So now he talks tough.
New York Gov. Andrew Cuomo must be feeling pretty safe about the still-disputed presidential election, since he decided this week to go public with a desire to punch out President Donald Trump over Trump’s insult to Cuomo’s brother, CNN anchor Chris Cuomo.
He didn’t do it, Andrew Cuomo said, because his state really needed the president’s help dealing with the coronavirus.
Readers might remember when Chris Cuomo made himself the story last year after threatening a man who called him “Fredo” — a reference to the weak, cowardly, back-stabbing brother of the Corleone organized crime family of “The Godfather” fame.
WARNING: The tweet and video below contain profane language that some viewers may find offensive.
Trump, of course, saw no problem equating a member of the Cuomo family — political and journalistic enemies of his administration — with Fredo Corleone.
In fact, he thought the name fit perfectly.
— Donald J. Trump (@realDonaldTrump) August 13, 2019
For the elder Cuomo, the one whom many blame for the deaths of thousands of senior citizens in New York state nursing homes swept by the coronavirus, Trump’s words were an insult to the family honor worthy of a vendetta.
But the governor decided it didn’t pay to do anything about it.
“I want to speak to the better angels. I want to lift people up and I want to show Trump for what he is by opposition,” Cuomo told radio host Howard Stern in an interview, according to The Washington Times.
“I also had the practical situation: I needed him to help New York. That was my job. If I wasn’t governor of New York, I would’ve decked him. Period. He was attacking me. He was attacking my family. He was anti-Italian. He was every nasty thing.”
So that’s why the now-62-year-old governor (5 feet, 11 inches, 176 pounds, according to Healthy Celeb) didn’t go after the now-73-year-old president (6 feet, 3 inches, 244 pounds, according to the New York Daily News).
Not because he was too mature to get into a fistfight. Not because he was too chicken of getting his behind handed to him by the Secret Service or Trump himself.
No, he had to worry about all those New Yorkers who depended on him.

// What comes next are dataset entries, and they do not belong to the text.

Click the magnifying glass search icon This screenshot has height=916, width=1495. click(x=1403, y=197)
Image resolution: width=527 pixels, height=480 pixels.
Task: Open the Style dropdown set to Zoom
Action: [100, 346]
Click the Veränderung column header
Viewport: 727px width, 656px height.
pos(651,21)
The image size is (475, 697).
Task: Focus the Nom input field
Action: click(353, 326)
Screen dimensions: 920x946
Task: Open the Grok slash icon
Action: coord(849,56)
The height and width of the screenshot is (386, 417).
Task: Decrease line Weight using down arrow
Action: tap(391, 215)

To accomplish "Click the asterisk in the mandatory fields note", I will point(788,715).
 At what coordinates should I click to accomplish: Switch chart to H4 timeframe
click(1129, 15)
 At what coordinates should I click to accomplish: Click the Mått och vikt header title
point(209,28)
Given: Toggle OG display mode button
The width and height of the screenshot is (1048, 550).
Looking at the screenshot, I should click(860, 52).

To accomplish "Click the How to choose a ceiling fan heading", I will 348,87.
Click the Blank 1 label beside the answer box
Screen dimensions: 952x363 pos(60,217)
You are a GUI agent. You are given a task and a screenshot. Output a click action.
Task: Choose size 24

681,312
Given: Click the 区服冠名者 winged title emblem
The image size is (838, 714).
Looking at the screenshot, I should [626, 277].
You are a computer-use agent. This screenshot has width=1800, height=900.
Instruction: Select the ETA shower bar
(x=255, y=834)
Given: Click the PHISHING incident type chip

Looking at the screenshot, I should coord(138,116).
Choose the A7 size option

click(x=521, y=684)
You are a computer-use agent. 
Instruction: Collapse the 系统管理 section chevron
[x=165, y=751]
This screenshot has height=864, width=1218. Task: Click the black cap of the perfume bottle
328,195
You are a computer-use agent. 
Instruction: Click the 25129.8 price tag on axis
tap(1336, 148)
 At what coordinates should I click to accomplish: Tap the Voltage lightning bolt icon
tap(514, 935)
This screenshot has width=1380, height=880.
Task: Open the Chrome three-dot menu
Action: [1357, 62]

Granted that’s a number that’s been dropping as New York was losing population during Cuomo’s years even before the pandemic hit, according to the New York Post.
If that sounds like the excuse of a man trying to sound tough and failing, if it sounds like the kind of thing a bluffing politician might say, if it sounds like what a reasonable person would expect from a weak, cowardly back-stabbing character in a crime family, that’s because that’s exactly what it is.
The fact that the statement came the same day that the governor blatantly politicized plans for distribution of a promising coronavirus vaccine made it all the more disturbing.
But what makes it all utterly pathetic is that Cuomo said it less than a week after a presidential election that, if the results hold, will mean the end of the Trump administration.
In other words, Cuomo waited until his antagonist had other fights in front of him before deciding to put on the macho act himself.
Judging by the Twitter response, not many were impressed.
That’s my fredo right there
— ?FIELD (@e_win1159) November 10, 2020
Talks tough, sends Covid patients to nursing homes.
— Carl Cottingham (@cottinghamcarl) November 10, 2020
He's a tough guy killing old ladies and driving people out of the state.
— Arcane Thought (@ArcaneThought78) November 10, 2020
What? Cuomo needs to stop huffing paint.
— Kyle Ribenbacker (@ribenbacker) November 10, 2020
Cuomo couldn't deck a pack of cards.
— Suppressed Voice (@SuppressedVoic5) November 10, 2020
There’s a good reason for the social media scorn.
Other than the boozing, woman-abusing Kennedys (to whom Andrew Cuomo was related by a now-defunct marriage), there might not be a more overrated political family in the United States than the Cuomos.
The father, Mario, was a three-term Democratic governor of New York whose chief claim to fame outside his home state was a stultifyingly long Democratic National Convention speech that set the tone for his party in the 1984 election — the one where Democratic nominee Walter Mondale got massacred by President Ronald Reagan in a 49-states-to-1 blowout. (The country wasn’t listening to Cuomos then. It shouldn’t be listening to them now.)
Son Andrew Cuomo is likewise a three-term governor of New York whose chief claim to fame (beyond a barbaric obscenity of an abortion law) will likely be ordering his state’s nursing homes to admit coronavirus infected patients — an order that just might have something to do with the fact that New York state leads the country in coronavirus deaths by far.